Nos últimos dias, a cidade de Candeias, na Região Metropolitana de Salvador, passou a ser tema de intensos debates nas redes sociais e em grupos de mensagens após a circulação de supostos conteúdos envolvendo nomes de moradores locais. Diante da repercussão, algumas das pessoas citadas vieram a público negar as acusações e divulgar Notas de Repúdio.
Entre elas, o treinador Brito afirmou que teve seu nome associado indevidamente a uma narrativa que classificou como falsa. Em declaração publicada nas redes sociais, ele ressaltou que sempre conduziu sua trajetória profissional com respeito e responsabilidade, repudiando qualquer tentativa de vincular sua imagem a fatos que, segundo ele, não correspondem à realidade. Brito também lamentou os constrangimentos causados e informou que avalia a adoção de medidas legais.
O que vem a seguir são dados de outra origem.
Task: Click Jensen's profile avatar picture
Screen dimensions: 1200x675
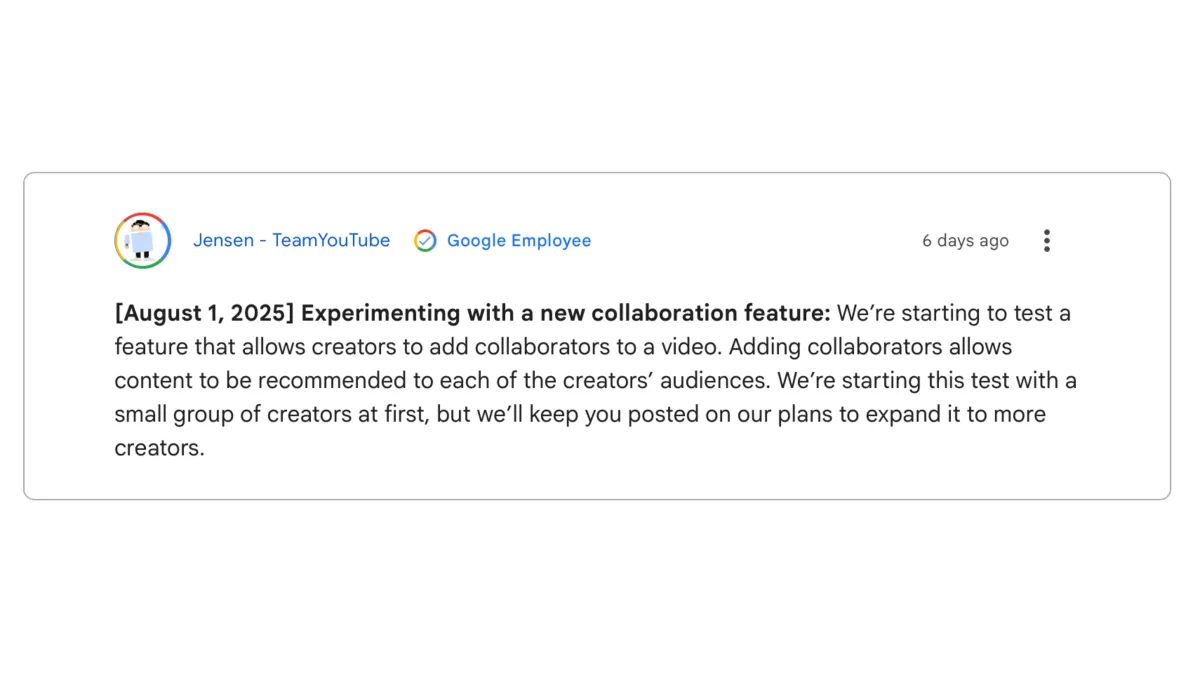Action: click(142, 240)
Também se manifestaram os jovens Paulinha e Luiggi, que divulgaram uma nota conjunta rebatendo rumores sobre uma suposta traição. No comunicado, eles afirmam que as informações compartilhadas nas redes configuram difamação e injúria, crimes previstos no Código Penal brasileiro, além de poderem gerar responsabilização civil por danos morais. O texto destaca ainda que a responsabilidade pode atingir tanto quem cria quanto quem compartilha esse tipo de conteúdo. De acordo com o casal, providências jurídicas já começaram a ser tomadas.
A situação reacende o debate sobre os efeitos da disseminação de informações não verificadas nas plataformas digitais. Especialistas alertam que, além das possíveis consequências legais, a divulgação de boatos pode provocar impactos emocionais e sociais profundos, afetando não apenas os envolvidos diretamente, mas também familiares e pessoas próximas.

Enquanto o caso segue repercutindo, os autores das notas reforçam um apelo à responsabilidade no uso das redes sociais, lembrando que a rapidez com que conteúdos se espalham pode transformar rumores em situações de grande exposição pública.